5. Meu caro, se os voláteis lessem, eis o que escreveria a um deles em particular. Querido volátil número cinco, lembro que naquele dia acordei misturado às noções que a noite fabrica, estava em casa, cedo ainda, na casinha onde morei quando não tinha deixado a família, em Pisa, onde meu pai comerciava cavalos e os alemães batiam os coturnos em meio às bombas aliadas, isto era no meu tempo de miúdo, de repente você chega voando, acompanhado, fiquei surpreso com a visita, eram um casal?, pedi que entrassem e fui ao banheiro me olhar no espelho, estava de pijamas, com uma camiseta branca e calças azuis, meu rosto parecia o de alguém que acabava de ter acordado, por algum motivo não conseguia trocar de roupa, então fui para sala conversar, lembro que era uma conversa sem razões nem lamentos, apenas a vontade de falar, verdade que não conseguíamos dar início à prática, pois logo me fixei no sexto volátil, o seu companheiro de olhinhos escuros, penas pretas e chapéu de feltro lançando sombras variadas no chão, às vezes um volátil é um pequeno coro, fiquei contente, os meus tios também estavam ali, e outras pessoas vinham chegando, a casa agora parecia cheia, nossa conversa precisava esperar, então fomos dormir, creio que vocês foram para uma árvore ou ficaram pela sala, não sei, fui para o meu quarto, deitei na cama e fiquei escutando as bombas destroncando a minha cidade e os alemães, ouvi isto por vários anos, até conseguir pegar no sono.


6. No dia seguinte só restava o volátil número seis, tímido e com as suas muitas sombras, então saímos para tomar um táxi que virou um comboio, a paisagem lá fora era estranha, não tinha bem certeza onde era, saltamos na estação à beira de uma ponte e começamos a andar entre uma multidão de pessoas apressadas, cruzando por cima de um rio caudaloso e de um verde profundo, logo que saímos da estação, eu havia notado o clima mais quente e o dia claro, ventava bastante, a ponte era alta e levava os passantes até uma cidade ao pé de uma colina, no meio da travessia paramos para apreciar a paisagem e me dei conta de onde estávamos, era Lisboa, mas uma Lisboa diferente, menor, de bonecas, então olhei para o meu volátil, mas ele continuava calado, o vento tinha assanhado suas penas escuras, estendi a mão em sua direção, tinha medo de que ele me desse as costas ou levantasse voo, tudo me soava frágil, eu queria apenas afastar as sombras que o vento espalhou e estavam lhe cobrindo o rosto por baixo do chapéu, pensava que sua memória de outros brutos, que precisam alcançar, por conta própria, a bruma do corpo, faria com que meu sexto volátil tivesse alguma desconfiança de mim, mas não, cheguei com a ponta dos dedos até o seu rosto e lhe clareei os olhinhos por trás das penas, lembro que na hora elas me pareceram grossas, cheias daquela trama delicada, como se fossem cabelos, e com isto deixei de notar o calor, o vento, as pessoas, olhei em volta e decidi lhe contar uma coisa nova, diferente, sobre mim, que não havia mencionado antes, achava que seria uma surpresa, mas o volátil me disse que não, que ele já me conhecia muito bem, depois sorriu, e só então iniciamos a nossa longa conversa.

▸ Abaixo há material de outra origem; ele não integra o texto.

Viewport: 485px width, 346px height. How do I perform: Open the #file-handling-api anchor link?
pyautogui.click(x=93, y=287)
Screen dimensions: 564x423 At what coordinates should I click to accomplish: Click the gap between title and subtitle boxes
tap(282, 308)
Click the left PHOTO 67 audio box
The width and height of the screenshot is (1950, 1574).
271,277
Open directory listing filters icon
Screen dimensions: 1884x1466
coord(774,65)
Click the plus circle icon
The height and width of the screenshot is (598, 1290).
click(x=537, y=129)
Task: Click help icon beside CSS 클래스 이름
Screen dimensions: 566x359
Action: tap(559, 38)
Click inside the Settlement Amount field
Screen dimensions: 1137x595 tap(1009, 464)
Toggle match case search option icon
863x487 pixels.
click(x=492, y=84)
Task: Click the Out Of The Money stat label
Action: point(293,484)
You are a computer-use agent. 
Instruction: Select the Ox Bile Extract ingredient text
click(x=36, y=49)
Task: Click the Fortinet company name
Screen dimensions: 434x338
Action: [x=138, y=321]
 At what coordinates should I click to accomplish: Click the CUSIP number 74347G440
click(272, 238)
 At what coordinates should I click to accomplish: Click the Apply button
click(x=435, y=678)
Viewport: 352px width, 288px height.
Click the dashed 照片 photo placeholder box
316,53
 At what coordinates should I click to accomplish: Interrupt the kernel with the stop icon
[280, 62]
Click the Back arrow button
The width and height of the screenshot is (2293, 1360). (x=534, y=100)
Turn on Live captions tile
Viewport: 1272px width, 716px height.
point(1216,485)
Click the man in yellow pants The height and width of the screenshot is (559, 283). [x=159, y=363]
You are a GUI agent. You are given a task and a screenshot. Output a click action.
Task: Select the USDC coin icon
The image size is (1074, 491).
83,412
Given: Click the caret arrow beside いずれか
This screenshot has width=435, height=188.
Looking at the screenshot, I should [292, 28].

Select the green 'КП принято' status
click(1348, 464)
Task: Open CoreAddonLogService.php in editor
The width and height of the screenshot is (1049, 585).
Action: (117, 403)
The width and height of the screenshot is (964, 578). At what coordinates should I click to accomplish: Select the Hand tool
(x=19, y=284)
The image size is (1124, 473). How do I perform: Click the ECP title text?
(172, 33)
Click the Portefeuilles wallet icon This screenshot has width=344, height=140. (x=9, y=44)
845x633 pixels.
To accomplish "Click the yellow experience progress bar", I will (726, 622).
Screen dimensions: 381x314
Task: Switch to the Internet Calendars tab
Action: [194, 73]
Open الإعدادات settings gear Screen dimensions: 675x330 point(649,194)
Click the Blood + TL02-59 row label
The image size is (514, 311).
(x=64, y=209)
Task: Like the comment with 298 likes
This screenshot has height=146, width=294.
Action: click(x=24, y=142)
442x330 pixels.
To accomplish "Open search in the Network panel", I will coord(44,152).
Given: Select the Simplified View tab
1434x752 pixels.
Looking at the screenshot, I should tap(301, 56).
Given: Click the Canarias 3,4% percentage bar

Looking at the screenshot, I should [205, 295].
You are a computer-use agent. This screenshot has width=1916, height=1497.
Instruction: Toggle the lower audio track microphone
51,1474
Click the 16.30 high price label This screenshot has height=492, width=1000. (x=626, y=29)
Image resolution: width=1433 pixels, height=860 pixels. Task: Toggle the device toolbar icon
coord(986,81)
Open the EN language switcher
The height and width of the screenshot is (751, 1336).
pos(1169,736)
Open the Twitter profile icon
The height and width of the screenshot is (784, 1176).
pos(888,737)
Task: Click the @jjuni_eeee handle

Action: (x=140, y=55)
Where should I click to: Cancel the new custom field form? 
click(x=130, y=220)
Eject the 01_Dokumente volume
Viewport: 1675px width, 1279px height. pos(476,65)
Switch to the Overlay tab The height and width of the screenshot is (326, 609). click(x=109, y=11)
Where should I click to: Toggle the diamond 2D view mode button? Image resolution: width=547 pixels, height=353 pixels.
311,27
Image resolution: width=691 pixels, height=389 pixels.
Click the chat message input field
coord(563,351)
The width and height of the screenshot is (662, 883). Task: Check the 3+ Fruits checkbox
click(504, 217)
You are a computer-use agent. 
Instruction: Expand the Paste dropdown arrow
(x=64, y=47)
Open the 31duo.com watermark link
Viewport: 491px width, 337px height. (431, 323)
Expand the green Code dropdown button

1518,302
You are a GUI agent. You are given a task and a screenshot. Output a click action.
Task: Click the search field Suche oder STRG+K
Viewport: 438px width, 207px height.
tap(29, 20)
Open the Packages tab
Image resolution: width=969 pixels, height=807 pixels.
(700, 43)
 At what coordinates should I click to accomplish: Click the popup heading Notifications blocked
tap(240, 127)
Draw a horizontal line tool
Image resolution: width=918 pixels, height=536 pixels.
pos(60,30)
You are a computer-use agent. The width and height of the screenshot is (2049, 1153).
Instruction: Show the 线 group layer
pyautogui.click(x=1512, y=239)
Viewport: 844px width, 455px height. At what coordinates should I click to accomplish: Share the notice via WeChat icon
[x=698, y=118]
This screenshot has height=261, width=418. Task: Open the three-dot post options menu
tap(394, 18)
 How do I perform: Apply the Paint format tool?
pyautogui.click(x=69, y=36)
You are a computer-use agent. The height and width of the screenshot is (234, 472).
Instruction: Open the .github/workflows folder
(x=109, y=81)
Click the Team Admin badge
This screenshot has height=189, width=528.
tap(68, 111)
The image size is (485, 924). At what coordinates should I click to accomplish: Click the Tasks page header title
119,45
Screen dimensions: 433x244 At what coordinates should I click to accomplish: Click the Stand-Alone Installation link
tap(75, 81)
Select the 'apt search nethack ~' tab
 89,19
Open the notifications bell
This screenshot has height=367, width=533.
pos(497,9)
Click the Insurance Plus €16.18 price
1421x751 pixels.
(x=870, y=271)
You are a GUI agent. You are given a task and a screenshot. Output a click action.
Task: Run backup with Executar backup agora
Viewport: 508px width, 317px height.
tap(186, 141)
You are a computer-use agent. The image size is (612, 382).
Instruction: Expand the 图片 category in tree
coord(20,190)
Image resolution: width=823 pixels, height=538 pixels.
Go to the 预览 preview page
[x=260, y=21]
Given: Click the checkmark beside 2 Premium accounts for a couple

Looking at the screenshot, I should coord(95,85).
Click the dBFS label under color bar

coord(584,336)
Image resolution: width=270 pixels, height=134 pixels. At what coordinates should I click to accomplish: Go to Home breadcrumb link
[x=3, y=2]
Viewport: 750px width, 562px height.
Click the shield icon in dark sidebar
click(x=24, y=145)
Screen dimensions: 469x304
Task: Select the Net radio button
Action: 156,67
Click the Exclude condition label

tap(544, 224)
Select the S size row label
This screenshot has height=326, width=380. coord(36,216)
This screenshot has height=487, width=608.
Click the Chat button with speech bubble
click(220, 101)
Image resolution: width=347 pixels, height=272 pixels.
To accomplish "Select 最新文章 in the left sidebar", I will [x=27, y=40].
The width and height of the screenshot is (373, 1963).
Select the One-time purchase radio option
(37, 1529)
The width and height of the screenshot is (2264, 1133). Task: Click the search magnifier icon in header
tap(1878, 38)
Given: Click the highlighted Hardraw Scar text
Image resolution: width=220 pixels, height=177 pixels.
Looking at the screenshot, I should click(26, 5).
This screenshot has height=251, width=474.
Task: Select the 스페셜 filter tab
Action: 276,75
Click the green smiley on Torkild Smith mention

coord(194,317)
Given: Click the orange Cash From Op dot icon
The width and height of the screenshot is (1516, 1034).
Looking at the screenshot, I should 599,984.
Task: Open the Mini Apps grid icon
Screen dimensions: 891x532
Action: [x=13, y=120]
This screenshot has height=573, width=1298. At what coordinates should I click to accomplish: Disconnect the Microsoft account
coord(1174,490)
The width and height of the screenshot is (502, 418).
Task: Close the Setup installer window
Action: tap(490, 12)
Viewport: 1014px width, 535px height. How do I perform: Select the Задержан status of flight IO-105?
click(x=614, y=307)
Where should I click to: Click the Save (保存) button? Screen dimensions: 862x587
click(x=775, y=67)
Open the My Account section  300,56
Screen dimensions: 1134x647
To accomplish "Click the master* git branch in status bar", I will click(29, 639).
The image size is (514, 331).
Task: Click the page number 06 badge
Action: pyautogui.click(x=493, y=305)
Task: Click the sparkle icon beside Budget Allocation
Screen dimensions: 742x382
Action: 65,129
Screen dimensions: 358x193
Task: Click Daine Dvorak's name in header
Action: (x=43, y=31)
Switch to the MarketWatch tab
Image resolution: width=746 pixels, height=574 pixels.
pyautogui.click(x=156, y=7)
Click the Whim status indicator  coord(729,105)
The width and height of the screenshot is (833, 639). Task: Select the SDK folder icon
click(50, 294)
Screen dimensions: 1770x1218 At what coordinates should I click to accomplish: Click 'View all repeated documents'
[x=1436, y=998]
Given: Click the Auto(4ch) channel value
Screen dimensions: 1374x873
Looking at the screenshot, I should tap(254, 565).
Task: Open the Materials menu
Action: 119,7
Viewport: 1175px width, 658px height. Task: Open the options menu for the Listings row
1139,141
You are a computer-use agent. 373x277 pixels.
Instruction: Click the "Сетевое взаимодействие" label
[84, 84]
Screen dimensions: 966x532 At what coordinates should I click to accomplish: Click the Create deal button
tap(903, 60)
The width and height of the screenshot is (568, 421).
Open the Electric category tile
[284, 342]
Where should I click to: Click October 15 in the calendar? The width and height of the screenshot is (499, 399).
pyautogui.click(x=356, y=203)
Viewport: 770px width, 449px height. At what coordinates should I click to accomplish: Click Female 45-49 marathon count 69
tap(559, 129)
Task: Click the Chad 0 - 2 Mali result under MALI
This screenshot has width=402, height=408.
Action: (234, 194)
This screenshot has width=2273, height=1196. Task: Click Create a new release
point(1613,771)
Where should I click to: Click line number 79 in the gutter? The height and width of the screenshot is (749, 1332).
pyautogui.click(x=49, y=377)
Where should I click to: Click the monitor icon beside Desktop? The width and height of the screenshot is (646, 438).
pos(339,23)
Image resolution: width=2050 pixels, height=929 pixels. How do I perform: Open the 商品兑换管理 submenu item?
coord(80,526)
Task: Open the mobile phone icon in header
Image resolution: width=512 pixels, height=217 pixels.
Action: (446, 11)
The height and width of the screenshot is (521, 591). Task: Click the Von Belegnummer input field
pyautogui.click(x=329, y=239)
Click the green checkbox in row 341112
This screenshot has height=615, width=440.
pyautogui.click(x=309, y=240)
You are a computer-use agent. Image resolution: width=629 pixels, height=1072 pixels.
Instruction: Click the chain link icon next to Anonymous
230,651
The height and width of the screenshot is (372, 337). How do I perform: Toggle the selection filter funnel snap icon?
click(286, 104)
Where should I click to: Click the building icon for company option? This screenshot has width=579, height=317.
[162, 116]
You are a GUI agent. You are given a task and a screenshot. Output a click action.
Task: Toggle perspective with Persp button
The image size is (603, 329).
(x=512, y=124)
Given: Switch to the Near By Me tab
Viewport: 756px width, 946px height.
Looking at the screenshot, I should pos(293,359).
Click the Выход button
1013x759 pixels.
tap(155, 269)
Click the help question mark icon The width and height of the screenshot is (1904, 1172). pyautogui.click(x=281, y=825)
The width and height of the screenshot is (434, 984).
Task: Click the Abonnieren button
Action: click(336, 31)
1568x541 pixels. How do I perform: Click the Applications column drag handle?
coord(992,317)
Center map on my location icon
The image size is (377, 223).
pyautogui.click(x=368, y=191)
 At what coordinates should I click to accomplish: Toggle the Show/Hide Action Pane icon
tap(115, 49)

7. Neste instante, em que aguardo a sétima e derradeira criatura, que talvez nem seja fêmea, digo que não basta estar vivo, pois pode-se estar vivo e ser inocente, e um olhar inocente nada vê, ora, e entre o que mais quis ver está um país de barcas, autos e cantigas, agora fechemos os olhos, José e meus voláteis, quem quiser ver de Antonio uma excelência, onde sua fineza mais se apura, perpétuas saudades me tenham, que tudo muda uma áspera mudança, e afinal falem de mim como sou e nada menos, nem soado em qualquer malícia, digam de alguém que amou com palavras, porém nunca demais, alguém sem zelo fácil, mas se alarmado perplexo ao extremo, alguém cujas mãos, como as do navegante, buscaram fora uma terra mais rica que a de seus pais, alguém que de olhos saudosos, embora estranhos ao humor dissolvente, vigiou os homens e as suas histórias tanto quanto as figueiras que entornam uma pele de goma alva e mendicante.

 

A nosso convite, José Luiz Passos escreveu esse necrológio ficcional para lembrar o italiano Antonio Tabucchi, o mais internacional dos escritores europeus.